▶ _Assignment_
Where the line containing "Task: Click the shield icon for network rules" appears in the entries below, begin there and output every line through the last, exactly, minus the pictures.

▶ _Source records_
◇ ◇ ◇ ◇ ◇ ◇ ◇

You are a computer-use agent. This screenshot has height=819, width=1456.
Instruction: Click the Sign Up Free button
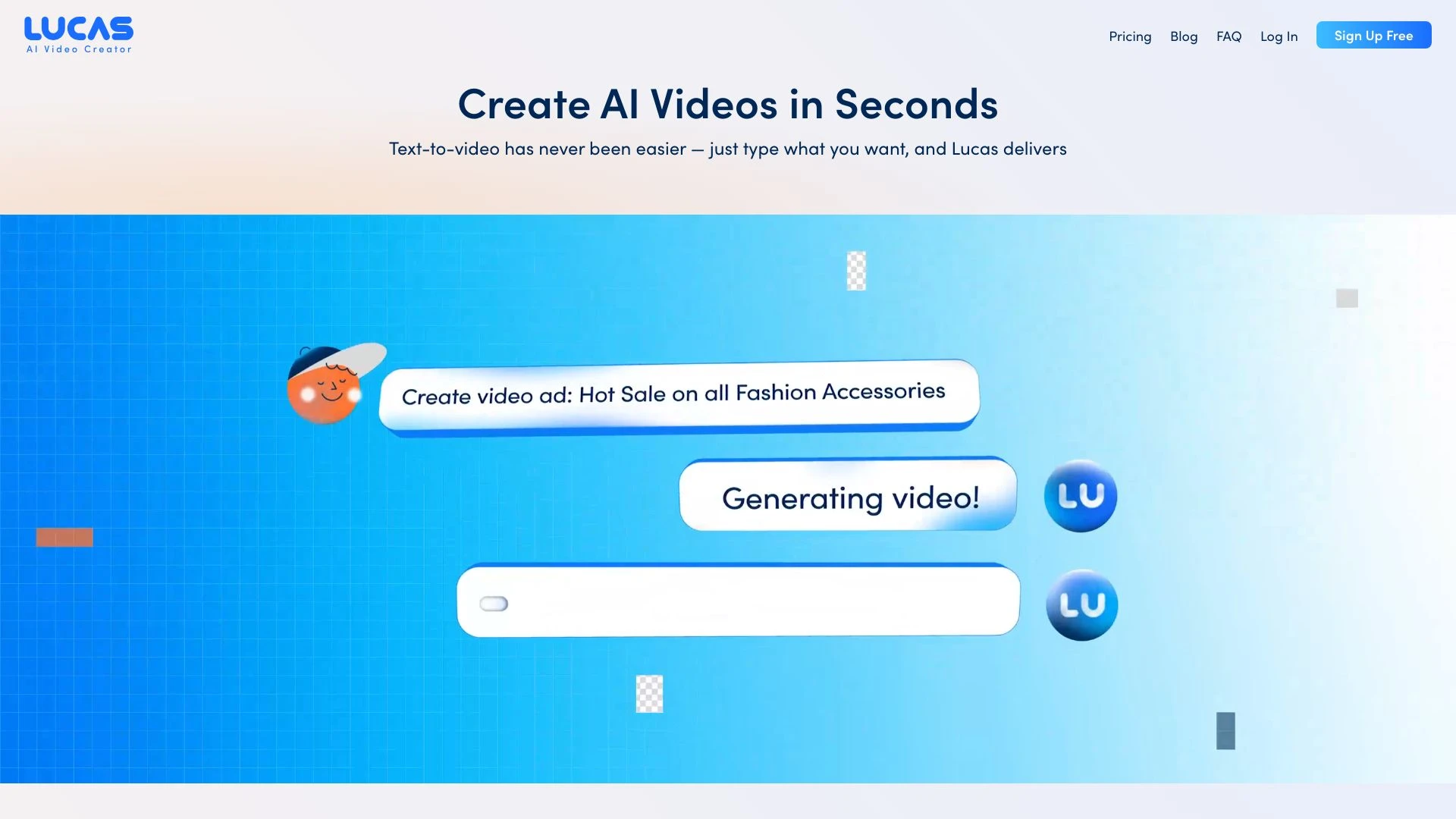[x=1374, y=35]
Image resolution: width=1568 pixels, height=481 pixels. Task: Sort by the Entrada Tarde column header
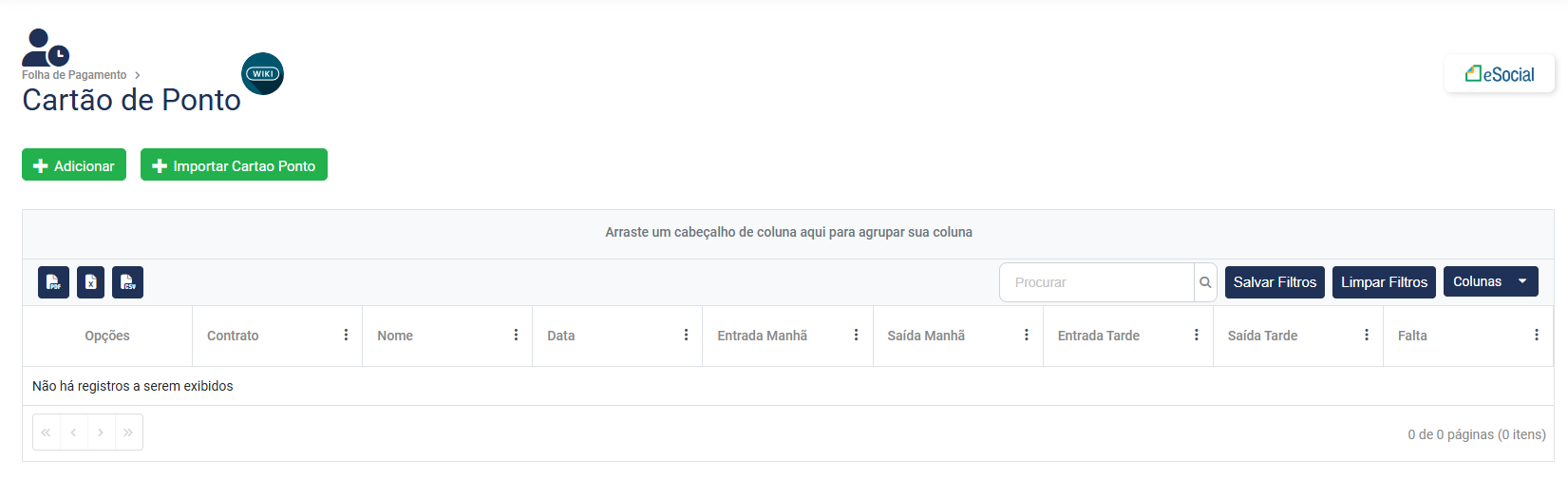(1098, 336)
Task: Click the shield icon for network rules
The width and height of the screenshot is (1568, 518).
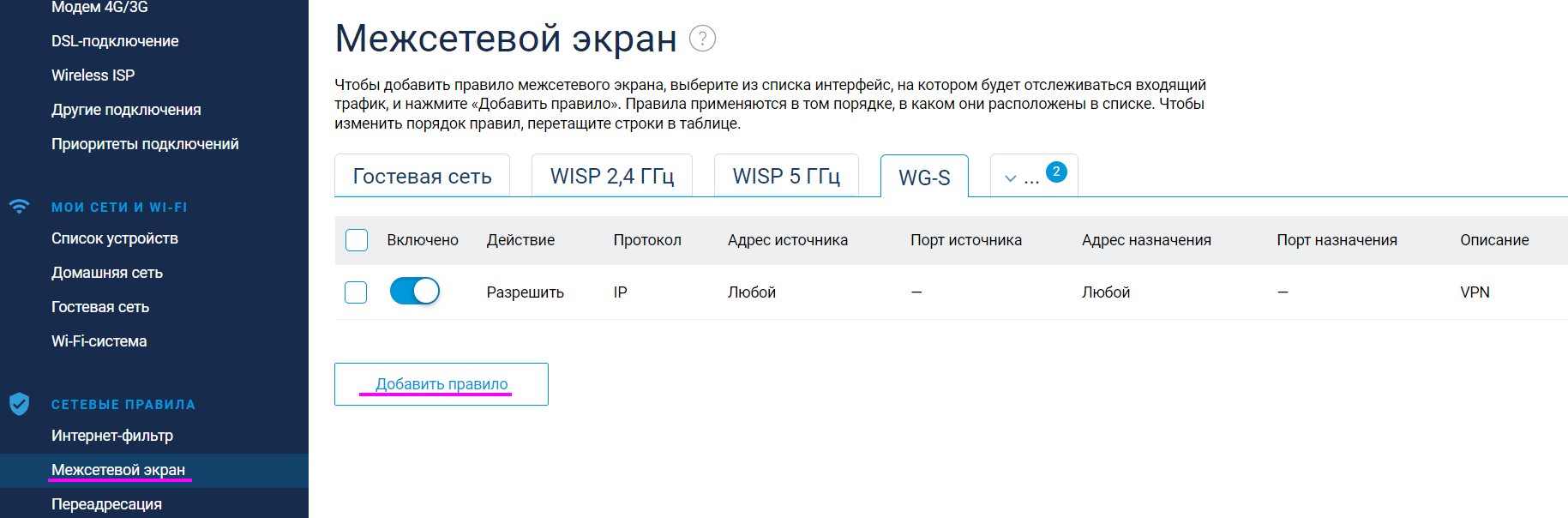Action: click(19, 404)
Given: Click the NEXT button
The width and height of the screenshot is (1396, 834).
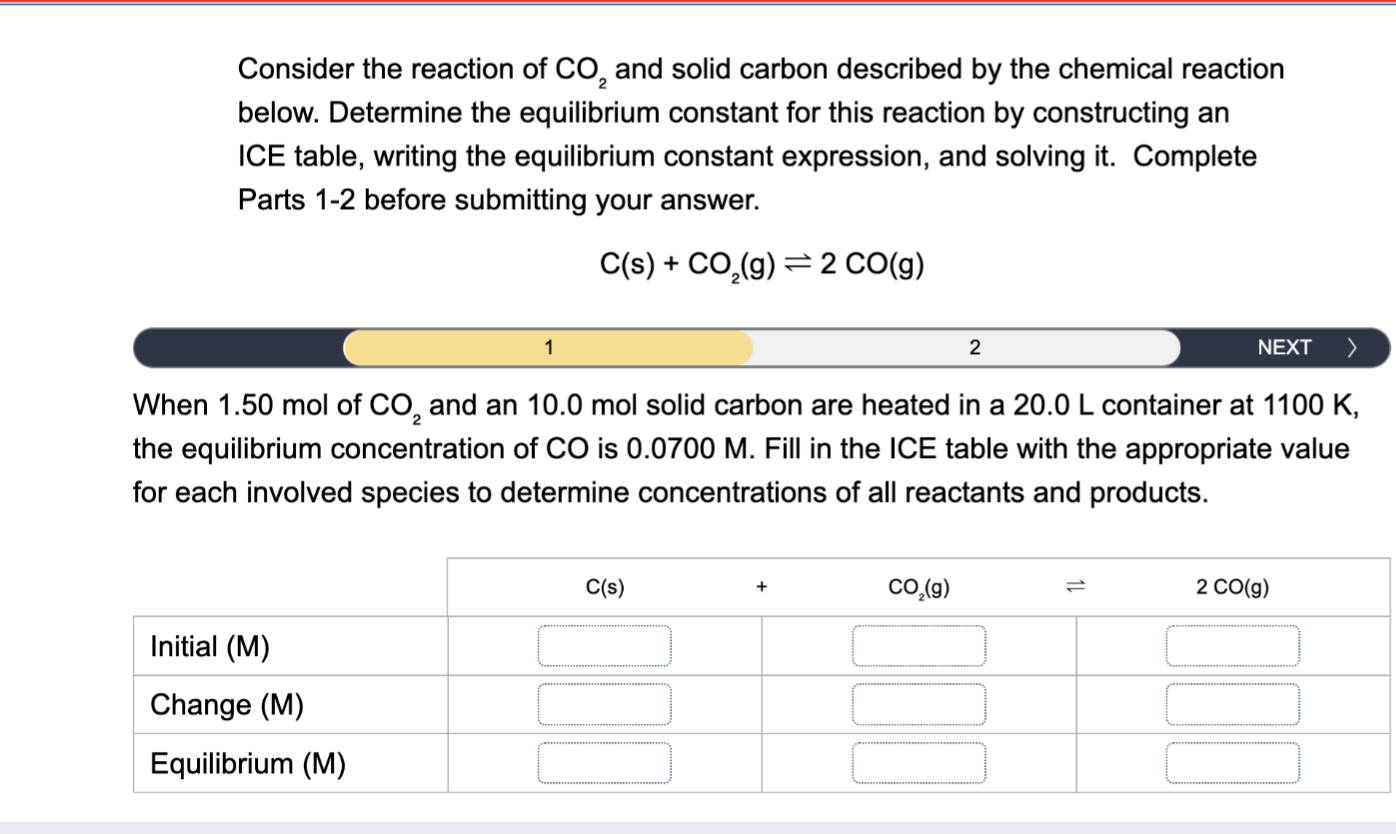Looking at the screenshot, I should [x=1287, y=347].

◇ ◇ ◇ ◇ ◇ ◇ ◇

▶ _Solution for this exercise_
Task: Click the shield icon for network rules
The width and height of the screenshot is (1568, 518).
Action: click(19, 404)
Given: Click the NEXT button
The width and height of the screenshot is (1396, 834).
Looking at the screenshot, I should [x=1287, y=347].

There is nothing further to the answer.